Read the listing below and copy out each line where the word "field" occurs.
——
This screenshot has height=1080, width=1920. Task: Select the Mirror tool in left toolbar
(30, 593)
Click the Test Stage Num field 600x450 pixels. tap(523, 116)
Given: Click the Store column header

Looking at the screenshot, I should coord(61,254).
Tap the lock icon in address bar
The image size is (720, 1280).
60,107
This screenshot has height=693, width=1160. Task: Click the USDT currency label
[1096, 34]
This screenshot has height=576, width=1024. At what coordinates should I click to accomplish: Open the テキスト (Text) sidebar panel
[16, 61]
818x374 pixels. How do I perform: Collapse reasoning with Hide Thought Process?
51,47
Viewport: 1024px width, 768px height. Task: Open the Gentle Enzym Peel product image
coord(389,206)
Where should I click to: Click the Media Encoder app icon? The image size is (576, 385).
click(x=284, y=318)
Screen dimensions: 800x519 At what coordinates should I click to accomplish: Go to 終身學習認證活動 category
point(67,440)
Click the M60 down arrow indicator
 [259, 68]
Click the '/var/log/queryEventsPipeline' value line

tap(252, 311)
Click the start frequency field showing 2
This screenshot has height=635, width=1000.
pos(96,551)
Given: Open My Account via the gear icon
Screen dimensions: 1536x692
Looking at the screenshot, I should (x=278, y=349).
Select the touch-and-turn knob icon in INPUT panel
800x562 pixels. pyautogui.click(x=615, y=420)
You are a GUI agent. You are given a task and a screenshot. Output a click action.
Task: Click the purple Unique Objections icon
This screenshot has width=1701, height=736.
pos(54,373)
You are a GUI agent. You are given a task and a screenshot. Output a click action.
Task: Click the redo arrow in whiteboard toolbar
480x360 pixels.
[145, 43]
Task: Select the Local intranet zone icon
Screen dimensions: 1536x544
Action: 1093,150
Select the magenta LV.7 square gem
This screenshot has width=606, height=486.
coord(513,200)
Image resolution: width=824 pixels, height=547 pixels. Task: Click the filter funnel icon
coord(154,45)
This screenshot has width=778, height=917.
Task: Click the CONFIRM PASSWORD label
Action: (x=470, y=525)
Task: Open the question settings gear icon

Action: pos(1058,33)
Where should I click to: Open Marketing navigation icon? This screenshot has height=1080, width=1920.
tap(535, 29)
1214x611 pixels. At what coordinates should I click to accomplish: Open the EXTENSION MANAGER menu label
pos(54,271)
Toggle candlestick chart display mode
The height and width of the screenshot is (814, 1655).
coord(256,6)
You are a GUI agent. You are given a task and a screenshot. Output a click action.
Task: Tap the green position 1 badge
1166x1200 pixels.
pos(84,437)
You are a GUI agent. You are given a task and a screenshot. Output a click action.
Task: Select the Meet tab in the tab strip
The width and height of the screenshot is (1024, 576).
——
▸ EXERCISE ANSWER
Click the Test Stage Num field 600x450 pixels. tap(523, 116)
Click the start frequency field showing 2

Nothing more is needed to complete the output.